* [Required work] Only the lines from the one containing "Given: Check the checkbox for incident row 1" through the last line of the data are to be written out, exactly and in full.

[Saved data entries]
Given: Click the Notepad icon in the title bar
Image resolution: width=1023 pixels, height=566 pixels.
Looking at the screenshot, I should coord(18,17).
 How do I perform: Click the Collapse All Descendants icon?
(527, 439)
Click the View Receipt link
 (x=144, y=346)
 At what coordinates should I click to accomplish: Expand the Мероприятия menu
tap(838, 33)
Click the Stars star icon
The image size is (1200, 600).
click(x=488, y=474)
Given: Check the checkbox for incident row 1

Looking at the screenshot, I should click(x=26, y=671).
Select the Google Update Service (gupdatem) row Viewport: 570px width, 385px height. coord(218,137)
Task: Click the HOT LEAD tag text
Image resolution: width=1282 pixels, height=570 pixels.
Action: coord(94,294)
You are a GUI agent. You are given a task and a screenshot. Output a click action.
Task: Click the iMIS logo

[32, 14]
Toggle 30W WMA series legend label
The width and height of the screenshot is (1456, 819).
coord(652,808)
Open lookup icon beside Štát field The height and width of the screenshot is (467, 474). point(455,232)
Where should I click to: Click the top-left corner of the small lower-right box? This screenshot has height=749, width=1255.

* [Answer to this exercise]
Given: Check the checkbox for incident row 1

Looking at the screenshot, I should click(x=26, y=671).
Select the Google Update Service (gupdatem) row Viewport: 570px width, 385px height. coord(218,137)
Task: Click the HOT LEAD tag text
Image resolution: width=1282 pixels, height=570 pixels.
Action: coord(94,294)
You are a GUI agent. You are given a task and a screenshot. Output a click action.
Task: Click the iMIS logo

[32, 14]
Toggle 30W WMA series legend label
The width and height of the screenshot is (1456, 819).
coord(652,808)
Open lookup icon beside Štát field The height and width of the screenshot is (467, 474). point(455,232)
Where should I click to: Click the top-left corner of the small lower-right box? This screenshot has height=749, width=1255.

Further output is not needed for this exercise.